Functionalization of mesoporous organosilica nanocarrier for pH/glutathione dual-responsive drug delivery and imaging of cancer therapy process

A multifunctional drug nanocarrier is developed by incorporating acetaldehyde-modified-cystine (AMC) into mesoporous organosilica nanoparticles (MONs), shortly termed as MONs-AMC. The anticancer drug doxorubicin (DOX) links directly to MONs-AMC through electrostatic interaction between DOX and AMC to produce a conjugate, MONs-AMC-DOX, with a drug loading efficiency of 26.24 +/- 1.35%, corresponding to a loading capacity of 0.26 +/- 0.01 mg mg(-1) for DOX. Schiff base AMC contains a -S-S- bond and two -(CN)-N-=- bonds which cleave in the presence of certain level of GSH and in an acidic medium, providing MONs-AMC-DOX the capability for triggering pH and glutathione (GSH) dual-responsive drug release.
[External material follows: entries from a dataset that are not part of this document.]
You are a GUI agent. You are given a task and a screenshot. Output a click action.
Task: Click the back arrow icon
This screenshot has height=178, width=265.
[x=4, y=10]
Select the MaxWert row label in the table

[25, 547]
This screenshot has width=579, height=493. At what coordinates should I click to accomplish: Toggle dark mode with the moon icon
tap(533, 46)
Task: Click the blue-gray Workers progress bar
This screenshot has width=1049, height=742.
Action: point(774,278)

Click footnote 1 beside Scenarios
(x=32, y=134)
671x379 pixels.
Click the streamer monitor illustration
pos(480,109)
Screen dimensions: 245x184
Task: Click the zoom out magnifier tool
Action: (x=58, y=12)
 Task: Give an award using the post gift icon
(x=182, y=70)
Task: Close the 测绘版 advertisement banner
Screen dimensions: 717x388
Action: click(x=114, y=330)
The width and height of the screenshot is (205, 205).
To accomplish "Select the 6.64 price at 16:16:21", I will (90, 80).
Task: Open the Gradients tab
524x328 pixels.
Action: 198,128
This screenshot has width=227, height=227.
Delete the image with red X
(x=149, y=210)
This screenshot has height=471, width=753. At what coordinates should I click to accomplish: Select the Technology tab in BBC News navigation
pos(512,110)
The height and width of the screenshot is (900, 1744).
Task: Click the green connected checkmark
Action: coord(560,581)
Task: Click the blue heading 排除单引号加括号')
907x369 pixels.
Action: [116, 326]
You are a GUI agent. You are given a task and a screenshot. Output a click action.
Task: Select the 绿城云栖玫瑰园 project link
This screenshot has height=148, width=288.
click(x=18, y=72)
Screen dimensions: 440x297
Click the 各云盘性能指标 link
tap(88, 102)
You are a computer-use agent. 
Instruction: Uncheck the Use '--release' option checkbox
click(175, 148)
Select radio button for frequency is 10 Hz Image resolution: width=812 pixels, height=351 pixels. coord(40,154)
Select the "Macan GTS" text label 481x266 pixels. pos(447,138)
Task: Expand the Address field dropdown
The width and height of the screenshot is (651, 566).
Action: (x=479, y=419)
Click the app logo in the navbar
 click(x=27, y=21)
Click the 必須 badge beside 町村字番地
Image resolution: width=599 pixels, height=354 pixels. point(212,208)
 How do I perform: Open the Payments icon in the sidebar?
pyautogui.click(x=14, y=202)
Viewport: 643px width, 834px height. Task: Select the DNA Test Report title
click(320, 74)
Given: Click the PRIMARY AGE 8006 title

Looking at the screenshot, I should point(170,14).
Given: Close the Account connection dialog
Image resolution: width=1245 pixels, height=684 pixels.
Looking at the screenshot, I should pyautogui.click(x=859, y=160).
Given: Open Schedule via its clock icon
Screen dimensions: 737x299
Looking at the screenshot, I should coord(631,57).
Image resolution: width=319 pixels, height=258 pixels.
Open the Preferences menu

Further, the self-fluorescent nature of AMC offers the tracing capability without the need of fluorescent label, which facilitates real-time tracing of the drug delivery and cancer therapy process. With 10 mmol L-1 GSH and at pH 5.0, a drug release efficiency of 52.27 +/- 2.84% is achieved. The intracellular drug release process is traced with confocal laser scanning microscope by monitoring the green fluorescence of MONs-AMC-DOX and red fluorescence of DOX with excitation at 408 nm and 488 nm, respectively. The drug loaded nanocarriers exhibit a time-dependent cellular uptake behavior, providing an enhanced therapeutic effect to A549 cancer cells.